● Exercise brief: Can you copy out every one of the records below, line for line and without changing a character?

● Data in this exercise:
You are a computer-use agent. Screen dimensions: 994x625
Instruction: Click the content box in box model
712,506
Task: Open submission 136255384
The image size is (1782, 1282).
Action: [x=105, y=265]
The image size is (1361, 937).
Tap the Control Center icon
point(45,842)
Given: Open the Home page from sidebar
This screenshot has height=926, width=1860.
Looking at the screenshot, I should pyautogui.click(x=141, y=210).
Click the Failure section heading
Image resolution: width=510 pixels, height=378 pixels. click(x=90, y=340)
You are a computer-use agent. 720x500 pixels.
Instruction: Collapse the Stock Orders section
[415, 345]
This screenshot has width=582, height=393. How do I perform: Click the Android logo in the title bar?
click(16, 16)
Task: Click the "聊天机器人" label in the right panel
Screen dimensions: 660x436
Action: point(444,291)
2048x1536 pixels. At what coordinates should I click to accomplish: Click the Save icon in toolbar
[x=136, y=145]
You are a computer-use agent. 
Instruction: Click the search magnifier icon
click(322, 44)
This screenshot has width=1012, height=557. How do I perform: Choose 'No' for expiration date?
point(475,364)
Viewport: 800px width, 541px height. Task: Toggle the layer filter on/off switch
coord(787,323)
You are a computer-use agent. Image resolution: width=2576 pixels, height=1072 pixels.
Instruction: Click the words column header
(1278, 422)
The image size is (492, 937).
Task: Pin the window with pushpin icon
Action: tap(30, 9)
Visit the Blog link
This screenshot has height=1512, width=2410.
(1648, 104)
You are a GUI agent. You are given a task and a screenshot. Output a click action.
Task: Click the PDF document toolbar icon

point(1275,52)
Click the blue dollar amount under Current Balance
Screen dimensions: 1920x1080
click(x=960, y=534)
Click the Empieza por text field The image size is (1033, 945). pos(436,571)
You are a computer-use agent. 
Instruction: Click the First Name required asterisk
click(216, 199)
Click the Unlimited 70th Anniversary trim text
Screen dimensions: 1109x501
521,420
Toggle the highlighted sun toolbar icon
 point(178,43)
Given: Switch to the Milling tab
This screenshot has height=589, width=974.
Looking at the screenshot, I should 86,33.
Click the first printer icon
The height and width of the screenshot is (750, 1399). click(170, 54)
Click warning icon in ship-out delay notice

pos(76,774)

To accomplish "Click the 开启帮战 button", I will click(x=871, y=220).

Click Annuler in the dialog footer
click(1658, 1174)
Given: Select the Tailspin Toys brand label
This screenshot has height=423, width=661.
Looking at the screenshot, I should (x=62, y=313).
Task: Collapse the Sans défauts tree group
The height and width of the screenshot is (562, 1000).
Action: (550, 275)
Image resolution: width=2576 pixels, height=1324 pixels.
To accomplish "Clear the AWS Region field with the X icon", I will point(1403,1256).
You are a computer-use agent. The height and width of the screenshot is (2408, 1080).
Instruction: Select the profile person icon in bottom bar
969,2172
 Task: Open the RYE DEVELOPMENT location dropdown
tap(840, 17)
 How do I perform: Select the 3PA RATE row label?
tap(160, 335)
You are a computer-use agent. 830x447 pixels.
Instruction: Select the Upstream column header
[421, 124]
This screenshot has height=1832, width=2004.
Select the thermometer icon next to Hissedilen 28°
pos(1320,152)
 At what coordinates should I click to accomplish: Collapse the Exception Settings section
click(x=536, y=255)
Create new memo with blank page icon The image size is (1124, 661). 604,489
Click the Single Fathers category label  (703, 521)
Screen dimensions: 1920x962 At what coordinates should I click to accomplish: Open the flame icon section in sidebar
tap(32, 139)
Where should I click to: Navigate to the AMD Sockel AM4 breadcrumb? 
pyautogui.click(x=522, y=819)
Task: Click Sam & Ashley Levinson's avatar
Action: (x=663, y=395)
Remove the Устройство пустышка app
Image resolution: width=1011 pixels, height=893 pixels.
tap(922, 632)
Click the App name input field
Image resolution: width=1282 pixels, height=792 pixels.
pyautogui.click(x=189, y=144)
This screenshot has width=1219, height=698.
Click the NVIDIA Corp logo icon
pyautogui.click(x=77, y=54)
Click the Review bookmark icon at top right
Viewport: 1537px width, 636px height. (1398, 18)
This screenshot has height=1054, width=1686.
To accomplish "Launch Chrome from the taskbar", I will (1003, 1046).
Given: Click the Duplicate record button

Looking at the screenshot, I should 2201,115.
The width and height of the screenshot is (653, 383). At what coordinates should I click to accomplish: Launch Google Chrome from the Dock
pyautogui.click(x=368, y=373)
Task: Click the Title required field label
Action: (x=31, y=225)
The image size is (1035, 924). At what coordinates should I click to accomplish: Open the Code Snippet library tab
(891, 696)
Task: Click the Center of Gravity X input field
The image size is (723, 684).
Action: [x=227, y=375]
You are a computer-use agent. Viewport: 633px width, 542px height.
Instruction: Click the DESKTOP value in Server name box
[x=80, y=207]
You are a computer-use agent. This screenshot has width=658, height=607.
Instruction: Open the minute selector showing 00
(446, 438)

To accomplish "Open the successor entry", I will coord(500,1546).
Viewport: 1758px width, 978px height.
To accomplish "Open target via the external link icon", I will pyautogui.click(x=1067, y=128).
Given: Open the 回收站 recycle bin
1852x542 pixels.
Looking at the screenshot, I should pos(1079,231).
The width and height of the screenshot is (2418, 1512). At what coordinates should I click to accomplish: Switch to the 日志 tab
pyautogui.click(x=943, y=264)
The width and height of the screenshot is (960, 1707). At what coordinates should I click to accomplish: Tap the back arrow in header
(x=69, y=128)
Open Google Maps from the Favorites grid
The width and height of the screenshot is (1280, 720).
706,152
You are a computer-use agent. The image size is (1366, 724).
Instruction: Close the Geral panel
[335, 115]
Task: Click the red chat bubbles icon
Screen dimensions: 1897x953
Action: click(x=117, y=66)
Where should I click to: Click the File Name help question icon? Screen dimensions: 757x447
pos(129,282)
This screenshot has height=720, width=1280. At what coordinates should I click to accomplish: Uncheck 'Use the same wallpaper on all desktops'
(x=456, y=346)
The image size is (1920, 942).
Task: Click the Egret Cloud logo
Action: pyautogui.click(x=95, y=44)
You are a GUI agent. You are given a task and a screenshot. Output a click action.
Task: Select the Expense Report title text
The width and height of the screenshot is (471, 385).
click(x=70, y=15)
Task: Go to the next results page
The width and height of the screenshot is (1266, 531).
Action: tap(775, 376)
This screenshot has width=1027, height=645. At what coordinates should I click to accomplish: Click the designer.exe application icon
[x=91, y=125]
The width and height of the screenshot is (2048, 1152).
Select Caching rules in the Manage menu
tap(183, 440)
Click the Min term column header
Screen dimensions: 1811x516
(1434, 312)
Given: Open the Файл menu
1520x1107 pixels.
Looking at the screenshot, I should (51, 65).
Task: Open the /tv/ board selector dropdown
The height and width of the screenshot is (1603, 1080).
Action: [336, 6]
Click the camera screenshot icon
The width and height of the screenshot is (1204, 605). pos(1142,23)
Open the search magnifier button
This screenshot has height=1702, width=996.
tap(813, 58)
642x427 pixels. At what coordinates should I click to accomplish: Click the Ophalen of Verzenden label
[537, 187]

● Correct answer:
You are a computer-use agent. Screen dimensions: 994x625
Instruction: Click the content box in box model
712,506
Task: Open submission 136255384
The image size is (1782, 1282).
Action: [x=105, y=265]
The image size is (1361, 937).
Tap the Control Center icon
point(45,842)
Given: Open the Home page from sidebar
This screenshot has height=926, width=1860.
Looking at the screenshot, I should pyautogui.click(x=141, y=210).
Click the Failure section heading
Image resolution: width=510 pixels, height=378 pixels. click(x=90, y=340)
You are a computer-use agent. 720x500 pixels.
Instruction: Collapse the Stock Orders section
[415, 345]
This screenshot has width=582, height=393. How do I perform: Click the Android logo in the title bar?
click(16, 16)
Task: Click the "聊天机器人" label in the right panel
Screen dimensions: 660x436
Action: point(444,291)
2048x1536 pixels. At what coordinates should I click to accomplish: Click the Save icon in toolbar
[x=136, y=145]
You are a computer-use agent. 
Instruction: Click the search magnifier icon
click(322, 44)
This screenshot has width=1012, height=557. How do I perform: Choose 'No' for expiration date?
point(475,364)
Viewport: 800px width, 541px height. Task: Toggle the layer filter on/off switch
coord(787,323)
You are a computer-use agent. Image resolution: width=2576 pixels, height=1072 pixels.
Instruction: Click the words column header
(1278, 422)
The image size is (492, 937).
Task: Pin the window with pushpin icon
Action: tap(30, 9)
Visit the Blog link
This screenshot has height=1512, width=2410.
(1648, 104)
You are a GUI agent. You are given a task and a screenshot. Output a click action.
Task: Click the PDF document toolbar icon

point(1275,52)
Click the blue dollar amount under Current Balance
Screen dimensions: 1920x1080
click(x=960, y=534)
Click the Empieza por text field The image size is (1033, 945). pos(436,571)
You are a computer-use agent. 
Instruction: Click the First Name required asterisk
click(216, 199)
Click the Unlimited 70th Anniversary trim text
Screen dimensions: 1109x501
521,420
Toggle the highlighted sun toolbar icon
 point(178,43)
Given: Switch to the Milling tab
This screenshot has height=589, width=974.
Looking at the screenshot, I should 86,33.
Click the first printer icon
The height and width of the screenshot is (750, 1399). click(170, 54)
Click warning icon in ship-out delay notice

pos(76,774)

To accomplish "Click the 开启帮战 button", I will click(x=871, y=220).

Click Annuler in the dialog footer
click(1658, 1174)
Given: Select the Tailspin Toys brand label
This screenshot has height=423, width=661.
Looking at the screenshot, I should (x=62, y=313).
Task: Collapse the Sans défauts tree group
The height and width of the screenshot is (562, 1000).
Action: (550, 275)
Image resolution: width=2576 pixels, height=1324 pixels.
To accomplish "Clear the AWS Region field with the X icon", I will point(1403,1256).
You are a computer-use agent. The height and width of the screenshot is (2408, 1080).
Instruction: Select the profile person icon in bottom bar
969,2172
 Task: Open the RYE DEVELOPMENT location dropdown
tap(840, 17)
 How do I perform: Select the 3PA RATE row label?
tap(160, 335)
You are a computer-use agent. 830x447 pixels.
Instruction: Select the Upstream column header
[421, 124]
This screenshot has height=1832, width=2004.
Select the thermometer icon next to Hissedilen 28°
pos(1320,152)
 At what coordinates should I click to accomplish: Collapse the Exception Settings section
click(x=536, y=255)
Create new memo with blank page icon The image size is (1124, 661). 604,489
Click the Single Fathers category label  (703, 521)
Screen dimensions: 1920x962 At what coordinates should I click to accomplish: Open the flame icon section in sidebar
tap(32, 139)
Where should I click to: Navigate to the AMD Sockel AM4 breadcrumb? 
pyautogui.click(x=522, y=819)
Task: Click Sam & Ashley Levinson's avatar
Action: (x=663, y=395)
Remove the Устройство пустышка app
Image resolution: width=1011 pixels, height=893 pixels.
tap(922, 632)
Click the App name input field
Image resolution: width=1282 pixels, height=792 pixels.
pyautogui.click(x=189, y=144)
This screenshot has width=1219, height=698.
Click the NVIDIA Corp logo icon
pyautogui.click(x=77, y=54)
Click the Review bookmark icon at top right
Viewport: 1537px width, 636px height. (1398, 18)
This screenshot has height=1054, width=1686.
To accomplish "Launch Chrome from the taskbar", I will (1003, 1046).
Given: Click the Duplicate record button

Looking at the screenshot, I should 2201,115.
The width and height of the screenshot is (653, 383). At what coordinates should I click to accomplish: Launch Google Chrome from the Dock
pyautogui.click(x=368, y=373)
Task: Click the Title required field label
Action: (x=31, y=225)
The image size is (1035, 924). At what coordinates should I click to accomplish: Open the Code Snippet library tab
(891, 696)
Task: Click the Center of Gravity X input field
The image size is (723, 684).
Action: [x=227, y=375]
You are a computer-use agent. Viewport: 633px width, 542px height.
Instruction: Click the DESKTOP value in Server name box
[x=80, y=207]
You are a computer-use agent. This screenshot has width=658, height=607.
Instruction: Open the minute selector showing 00
(446, 438)

To accomplish "Open the successor entry", I will coord(500,1546).
Viewport: 1758px width, 978px height.
To accomplish "Open target via the external link icon", I will pyautogui.click(x=1067, y=128).
Given: Open the 回收站 recycle bin
1852x542 pixels.
Looking at the screenshot, I should pos(1079,231).
The width and height of the screenshot is (2418, 1512). At what coordinates should I click to accomplish: Switch to the 日志 tab
pyautogui.click(x=943, y=264)
The width and height of the screenshot is (960, 1707). At what coordinates should I click to accomplish: Tap the back arrow in header
(x=69, y=128)
Open Google Maps from the Favorites grid
The width and height of the screenshot is (1280, 720).
706,152
You are a computer-use agent. The image size is (1366, 724).
Instruction: Close the Geral panel
[335, 115]
Task: Click the red chat bubbles icon
Screen dimensions: 1897x953
Action: click(x=117, y=66)
Where should I click to: Click the File Name help question icon? Screen dimensions: 757x447
pos(129,282)
This screenshot has height=720, width=1280. At what coordinates should I click to accomplish: Uncheck 'Use the same wallpaper on all desktops'
(x=456, y=346)
The image size is (1920, 942).
Task: Click the Egret Cloud logo
Action: pyautogui.click(x=95, y=44)
You are a GUI agent. You are given a task and a screenshot. Output a click action.
Task: Select the Expense Report title text
The width and height of the screenshot is (471, 385).
click(x=70, y=15)
Task: Go to the next results page
The width and height of the screenshot is (1266, 531).
Action: tap(775, 376)
This screenshot has width=1027, height=645. At what coordinates should I click to accomplish: Click the designer.exe application icon
[x=91, y=125]
The width and height of the screenshot is (2048, 1152).
Select Caching rules in the Manage menu
tap(183, 440)
Click the Min term column header
Screen dimensions: 1811x516
(1434, 312)
Given: Open the Файл menu
1520x1107 pixels.
Looking at the screenshot, I should (51, 65).
Task: Open the /tv/ board selector dropdown
The height and width of the screenshot is (1603, 1080).
Action: [336, 6]
Click the camera screenshot icon
The width and height of the screenshot is (1204, 605). pos(1142,23)
Open the search magnifier button
This screenshot has height=1702, width=996.
tap(813, 58)
642x427 pixels. At what coordinates should I click to accomplish: Click the Ophalen of Verzenden label
[537, 187]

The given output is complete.